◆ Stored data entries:
BEGIN

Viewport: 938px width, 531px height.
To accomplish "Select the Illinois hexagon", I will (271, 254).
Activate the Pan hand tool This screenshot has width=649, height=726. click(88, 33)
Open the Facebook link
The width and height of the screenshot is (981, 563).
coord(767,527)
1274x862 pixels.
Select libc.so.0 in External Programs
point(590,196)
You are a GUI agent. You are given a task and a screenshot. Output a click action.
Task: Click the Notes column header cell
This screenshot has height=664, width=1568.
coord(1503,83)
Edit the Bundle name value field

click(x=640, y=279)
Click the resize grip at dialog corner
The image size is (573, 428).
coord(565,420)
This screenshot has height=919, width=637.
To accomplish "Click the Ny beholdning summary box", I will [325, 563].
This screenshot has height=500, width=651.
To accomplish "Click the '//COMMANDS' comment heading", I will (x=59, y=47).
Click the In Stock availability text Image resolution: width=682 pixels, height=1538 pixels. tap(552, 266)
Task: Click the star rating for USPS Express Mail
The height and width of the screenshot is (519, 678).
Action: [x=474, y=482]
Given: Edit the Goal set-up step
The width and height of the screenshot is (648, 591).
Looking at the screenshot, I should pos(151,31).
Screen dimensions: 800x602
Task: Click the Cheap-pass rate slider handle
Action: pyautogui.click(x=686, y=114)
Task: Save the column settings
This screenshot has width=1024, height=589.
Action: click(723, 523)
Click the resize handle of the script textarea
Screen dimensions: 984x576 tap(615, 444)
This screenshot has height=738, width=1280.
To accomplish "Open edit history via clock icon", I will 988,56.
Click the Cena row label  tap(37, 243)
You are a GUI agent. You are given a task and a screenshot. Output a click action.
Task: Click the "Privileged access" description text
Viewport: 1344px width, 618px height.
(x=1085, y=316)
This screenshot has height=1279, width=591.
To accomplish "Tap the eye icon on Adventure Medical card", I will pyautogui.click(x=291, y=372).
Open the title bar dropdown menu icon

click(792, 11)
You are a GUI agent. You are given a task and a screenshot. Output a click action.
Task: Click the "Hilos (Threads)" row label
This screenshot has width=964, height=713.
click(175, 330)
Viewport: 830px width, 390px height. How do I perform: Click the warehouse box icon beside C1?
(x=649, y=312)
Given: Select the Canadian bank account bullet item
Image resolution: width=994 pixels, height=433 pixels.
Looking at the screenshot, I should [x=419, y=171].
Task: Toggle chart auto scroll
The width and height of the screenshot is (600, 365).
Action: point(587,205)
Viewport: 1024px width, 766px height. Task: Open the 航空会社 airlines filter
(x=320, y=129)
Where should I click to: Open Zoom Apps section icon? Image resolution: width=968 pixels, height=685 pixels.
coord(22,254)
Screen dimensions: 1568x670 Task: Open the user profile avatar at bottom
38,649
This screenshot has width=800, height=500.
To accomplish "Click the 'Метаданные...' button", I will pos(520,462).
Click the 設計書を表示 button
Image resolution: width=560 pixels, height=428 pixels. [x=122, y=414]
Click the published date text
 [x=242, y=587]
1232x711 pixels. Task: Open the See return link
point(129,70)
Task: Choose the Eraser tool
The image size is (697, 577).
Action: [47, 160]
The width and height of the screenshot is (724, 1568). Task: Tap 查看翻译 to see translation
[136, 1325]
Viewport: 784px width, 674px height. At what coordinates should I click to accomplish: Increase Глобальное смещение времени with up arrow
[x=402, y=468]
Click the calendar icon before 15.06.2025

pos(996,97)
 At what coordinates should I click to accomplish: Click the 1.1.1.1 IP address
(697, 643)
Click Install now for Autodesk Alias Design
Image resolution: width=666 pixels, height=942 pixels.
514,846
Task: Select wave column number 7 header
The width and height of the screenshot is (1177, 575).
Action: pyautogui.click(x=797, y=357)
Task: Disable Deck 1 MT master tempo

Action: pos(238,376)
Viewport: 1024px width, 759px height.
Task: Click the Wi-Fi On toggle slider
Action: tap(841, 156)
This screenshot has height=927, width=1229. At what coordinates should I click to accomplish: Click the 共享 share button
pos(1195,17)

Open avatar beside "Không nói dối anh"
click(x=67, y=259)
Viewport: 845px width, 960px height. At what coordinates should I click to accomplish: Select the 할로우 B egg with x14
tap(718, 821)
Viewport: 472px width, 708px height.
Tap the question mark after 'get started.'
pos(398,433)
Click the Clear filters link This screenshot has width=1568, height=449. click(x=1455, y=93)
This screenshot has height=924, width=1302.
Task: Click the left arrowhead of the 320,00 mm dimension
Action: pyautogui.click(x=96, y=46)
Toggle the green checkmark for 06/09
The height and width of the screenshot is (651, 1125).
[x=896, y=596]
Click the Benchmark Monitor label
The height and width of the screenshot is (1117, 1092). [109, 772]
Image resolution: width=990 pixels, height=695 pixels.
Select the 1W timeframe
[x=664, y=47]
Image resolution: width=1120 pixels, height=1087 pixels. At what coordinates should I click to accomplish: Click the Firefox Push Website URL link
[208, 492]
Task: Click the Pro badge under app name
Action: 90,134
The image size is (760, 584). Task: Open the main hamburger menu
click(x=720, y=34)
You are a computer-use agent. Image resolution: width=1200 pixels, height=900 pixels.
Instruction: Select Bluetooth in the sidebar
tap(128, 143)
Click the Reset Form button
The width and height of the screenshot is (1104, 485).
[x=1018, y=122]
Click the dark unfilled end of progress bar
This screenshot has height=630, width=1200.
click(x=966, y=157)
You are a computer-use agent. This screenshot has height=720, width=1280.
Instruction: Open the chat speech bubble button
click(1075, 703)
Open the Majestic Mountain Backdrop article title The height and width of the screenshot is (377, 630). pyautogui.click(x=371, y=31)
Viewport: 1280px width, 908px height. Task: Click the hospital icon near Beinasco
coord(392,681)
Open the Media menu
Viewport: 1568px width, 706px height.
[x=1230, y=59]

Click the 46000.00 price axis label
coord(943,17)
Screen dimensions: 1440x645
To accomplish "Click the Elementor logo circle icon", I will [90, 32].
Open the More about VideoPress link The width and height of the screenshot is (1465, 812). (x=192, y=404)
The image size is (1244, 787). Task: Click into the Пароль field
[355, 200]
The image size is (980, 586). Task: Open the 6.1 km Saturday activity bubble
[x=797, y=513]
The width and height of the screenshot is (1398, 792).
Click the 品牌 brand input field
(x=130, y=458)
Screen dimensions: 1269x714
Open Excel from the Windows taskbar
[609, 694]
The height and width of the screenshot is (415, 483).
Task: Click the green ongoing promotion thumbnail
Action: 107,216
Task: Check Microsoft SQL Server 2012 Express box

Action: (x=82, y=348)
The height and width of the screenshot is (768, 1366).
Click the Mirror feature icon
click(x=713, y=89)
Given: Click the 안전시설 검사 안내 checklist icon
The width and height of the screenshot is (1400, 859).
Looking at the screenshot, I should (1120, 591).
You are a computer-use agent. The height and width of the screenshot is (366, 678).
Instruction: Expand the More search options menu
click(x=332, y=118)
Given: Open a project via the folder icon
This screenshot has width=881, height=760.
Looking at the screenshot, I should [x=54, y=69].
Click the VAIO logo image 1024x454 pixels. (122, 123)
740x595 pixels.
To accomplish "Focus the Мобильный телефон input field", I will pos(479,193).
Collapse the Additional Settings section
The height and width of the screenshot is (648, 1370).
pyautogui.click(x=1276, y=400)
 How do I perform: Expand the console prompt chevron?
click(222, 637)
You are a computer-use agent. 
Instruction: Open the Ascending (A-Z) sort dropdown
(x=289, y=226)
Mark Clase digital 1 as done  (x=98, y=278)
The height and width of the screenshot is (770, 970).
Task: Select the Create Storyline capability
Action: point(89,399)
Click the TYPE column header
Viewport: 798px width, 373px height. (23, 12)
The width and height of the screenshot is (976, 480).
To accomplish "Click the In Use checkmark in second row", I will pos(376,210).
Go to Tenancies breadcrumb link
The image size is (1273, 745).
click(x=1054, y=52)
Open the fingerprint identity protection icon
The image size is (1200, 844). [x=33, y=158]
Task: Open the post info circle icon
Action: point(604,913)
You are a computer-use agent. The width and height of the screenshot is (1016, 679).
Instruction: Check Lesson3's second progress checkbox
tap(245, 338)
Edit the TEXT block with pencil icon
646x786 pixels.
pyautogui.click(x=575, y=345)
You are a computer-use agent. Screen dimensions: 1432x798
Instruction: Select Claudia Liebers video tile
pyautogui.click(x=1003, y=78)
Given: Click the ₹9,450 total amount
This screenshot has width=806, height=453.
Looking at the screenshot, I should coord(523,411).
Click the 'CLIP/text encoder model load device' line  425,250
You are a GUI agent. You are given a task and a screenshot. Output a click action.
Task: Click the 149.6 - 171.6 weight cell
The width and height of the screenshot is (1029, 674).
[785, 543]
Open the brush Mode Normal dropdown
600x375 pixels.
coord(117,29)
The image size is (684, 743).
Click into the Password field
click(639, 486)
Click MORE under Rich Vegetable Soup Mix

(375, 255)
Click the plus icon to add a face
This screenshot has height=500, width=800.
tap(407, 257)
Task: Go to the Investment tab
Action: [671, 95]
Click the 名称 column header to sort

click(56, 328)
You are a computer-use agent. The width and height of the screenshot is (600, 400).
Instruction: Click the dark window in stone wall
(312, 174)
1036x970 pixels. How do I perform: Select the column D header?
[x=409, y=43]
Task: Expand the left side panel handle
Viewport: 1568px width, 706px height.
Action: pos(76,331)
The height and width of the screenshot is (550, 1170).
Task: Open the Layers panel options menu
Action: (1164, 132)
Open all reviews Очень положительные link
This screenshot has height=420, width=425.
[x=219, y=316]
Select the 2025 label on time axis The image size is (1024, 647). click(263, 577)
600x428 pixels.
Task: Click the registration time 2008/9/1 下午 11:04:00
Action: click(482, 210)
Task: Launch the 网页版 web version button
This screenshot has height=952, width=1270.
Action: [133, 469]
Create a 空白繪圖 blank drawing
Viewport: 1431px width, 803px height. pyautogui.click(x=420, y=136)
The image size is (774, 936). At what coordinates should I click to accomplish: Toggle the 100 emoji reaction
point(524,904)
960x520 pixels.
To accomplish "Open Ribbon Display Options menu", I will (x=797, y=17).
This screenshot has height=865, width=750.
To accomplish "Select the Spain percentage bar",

END

◆ WHAT THIS TASK INVOLVES: In your answer, include only the lines above starting at the line that holds "The height and width of the screenshot is (768, 1366)." and ending at the line that holds "You are a computer-use agent. The height", copied exactly.

◆ RESULT OF THIS TASK:
The height and width of the screenshot is (768, 1366).
Click the Mirror feature icon
click(x=713, y=89)
Given: Click the 안전시설 검사 안내 checklist icon
The width and height of the screenshot is (1400, 859).
Looking at the screenshot, I should (1120, 591).
You are a computer-use agent. The height and width of the screenshot is (366, 678).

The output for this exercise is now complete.